The Templeton India Pension Plan (TIPP) is a good option for conservative investors who are either looking for regular income after retirement or are looking for a low-risk fund to save for retirement.

Seen in isolation, TIPP’s performance doesn’t look all that appealing at this juncture. Its one-year return at 10.6 per cent isn’t as good as that for balanced funds (12.3 per cent). Three- and five-year returns at about 8 and 5 per cent annualised are better than balanced funds but fail to match up to short-term debt funds.
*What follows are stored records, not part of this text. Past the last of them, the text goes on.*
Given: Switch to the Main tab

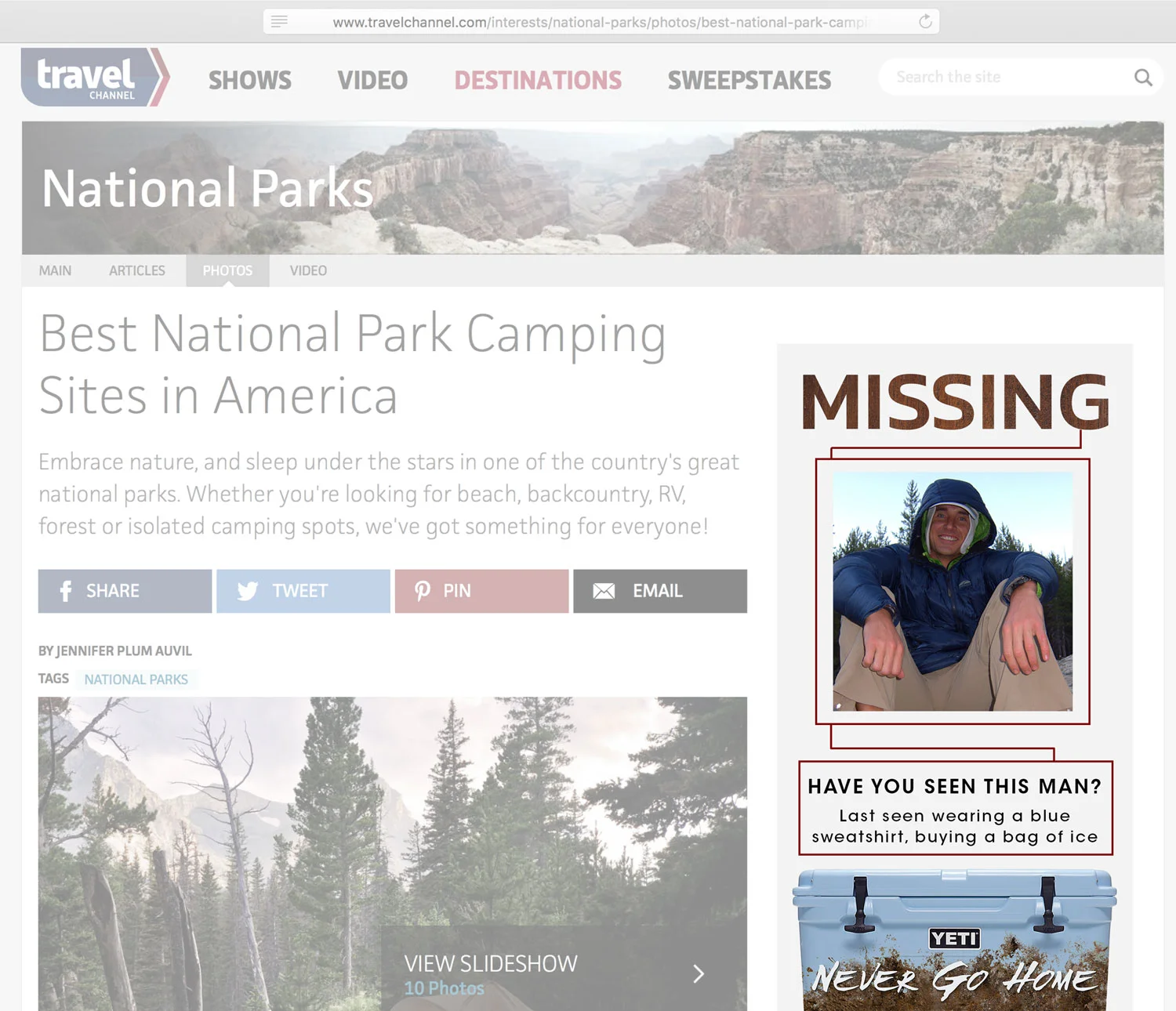Looking at the screenshot, I should (x=55, y=270).
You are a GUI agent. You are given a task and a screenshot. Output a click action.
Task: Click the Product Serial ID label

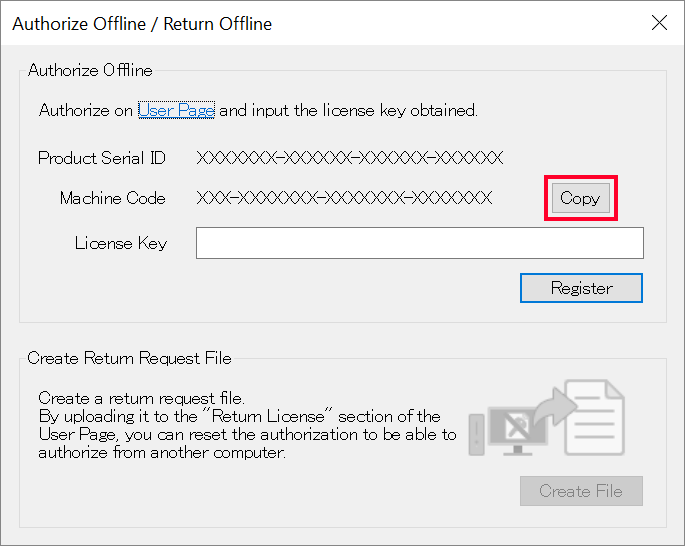tap(102, 158)
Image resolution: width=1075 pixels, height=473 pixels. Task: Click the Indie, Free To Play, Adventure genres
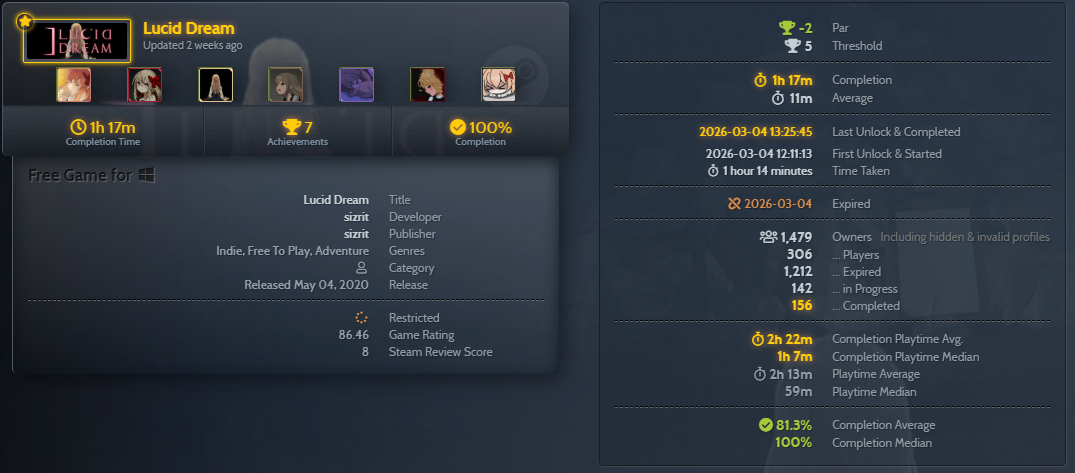[x=293, y=251]
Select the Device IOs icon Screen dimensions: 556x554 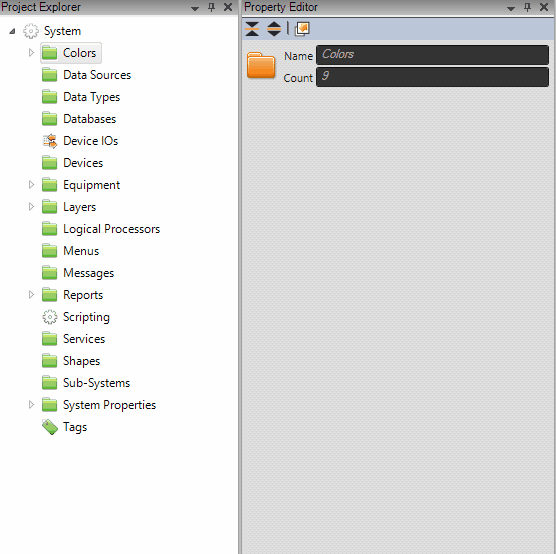click(x=50, y=141)
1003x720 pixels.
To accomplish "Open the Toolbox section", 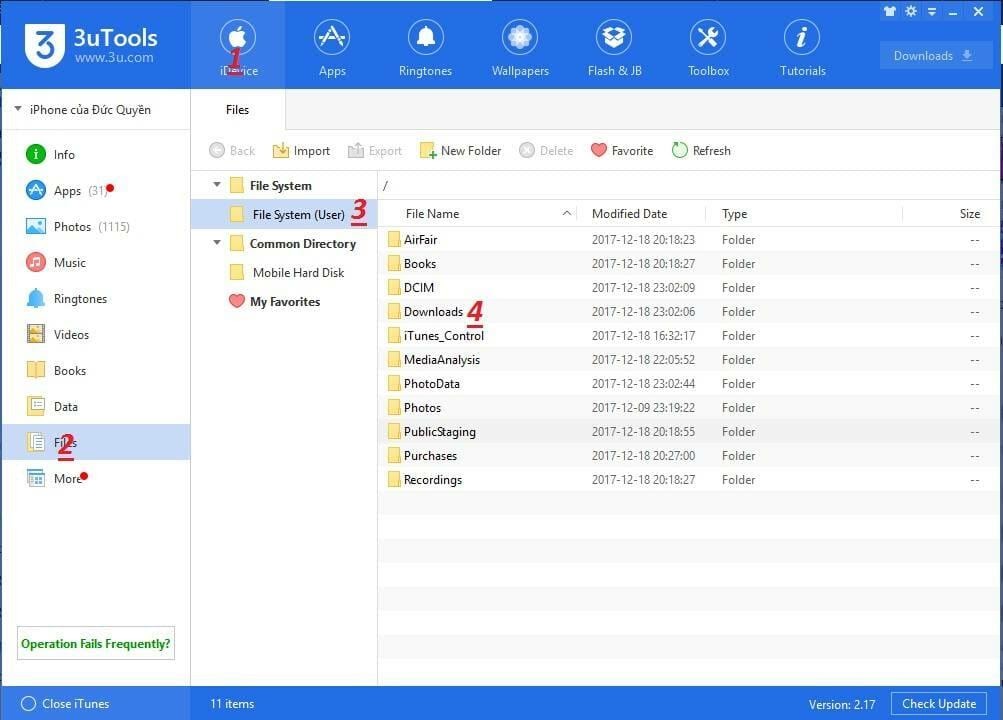I will tap(708, 47).
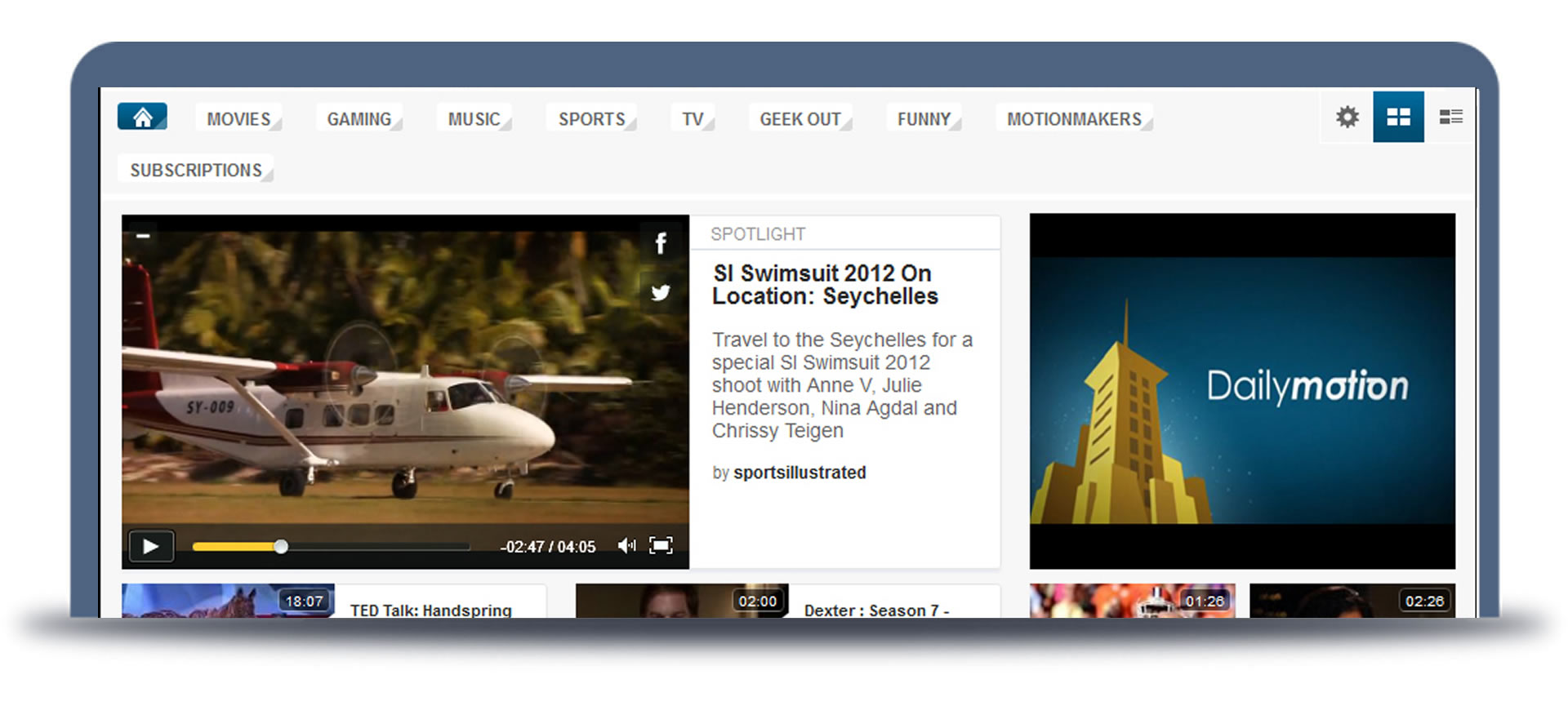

While TIPP’s returns in this period have certainly not compensated investors for the higher risk in the equity portion of the fund, this should change over the long term. This is a retirement fund, meant for 10 to 15-year investments, with a lock-in period to deter short-term churn in the portfolio.

Features, suitability

With a 40 per cent limit on its equity investments and a 60 per cent allocation to debt, TIPP fits somewhere between a monthly income plan and a balanced fund, in terms of risk profile. Monthly income plans allocate 15-20 per cent to equities while balanced funds take on a 65-70 per cent equity exposure. This makes the fund suitable for conservative investors, who want to cap downside risk from equity market swings. In its worst year, (2008) for instance, TIPP saw its NAV fall by 26 per cent, while the average balanced fund lost 42 per cent in value.

The fund can fulfil your tax saving requirements, as it offers tax benefits under section 80C of the Income Tax Act, with investments carrying a three-year lock-in period. It also discourages exit before you attain 58 years of age by imposing a 3 per cent exit load.
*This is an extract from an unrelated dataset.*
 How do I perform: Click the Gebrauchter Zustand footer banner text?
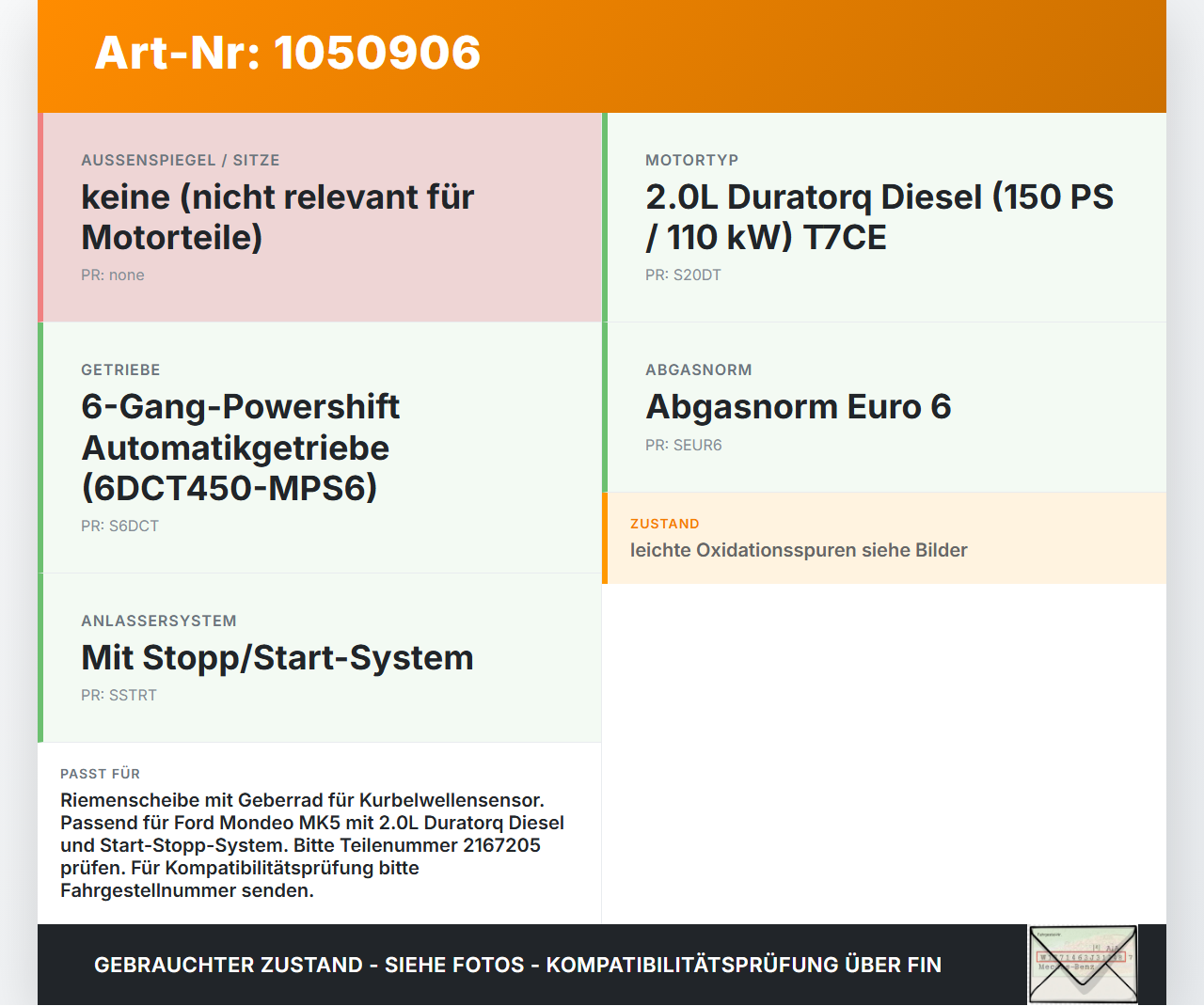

But in an emergency, this fund would still offer better liquidity than all other retirement savings options - public provident fund, national savings certificates or pension plans from insurers.

TIPP is quite an actively managed fund, both with respect to its equity and debt portfolios. In terms of asset allocation, equities have consistently made up 36-38 per cent of the assets, with the rest parked in a mix of corporate and money market debt.

In the equity portfolio, large-cap stocks dominate. Financials have consistently been a top sector exposure.

Within the debt portfolio, the fund has shifted out of gilts into corporate debentures in the past one year. With the prospect of price gains on gilts fading, TIPP seems to have sought to bump up the yield on its portfolio through corporate bonds.

Almost 60 per cent of the portfolio was invested in corporate debt as of October 2012. The fund hasn’t stuck only with AAA rated instruments either, with substantial holdings in AA and even AA minus instruments.

The low churn in this fund’s portfolio and its long term nature could help it hold such bonds to maturity and sidestep the price and liquidity risks in lower-rated instruments.

Funds with a sizeable equity exposure are usually not regular dividend payers. But TIPP, with its moderate equity portion, has proved quite consistent in its dividend payouts. In the last decade, the fund hasn’t ever skipped an annual dividend payout even in the choppy year of 2008. Its payouts have ranged between Re 1/unit and Rs 2.5 /unit depending on equity market conditions.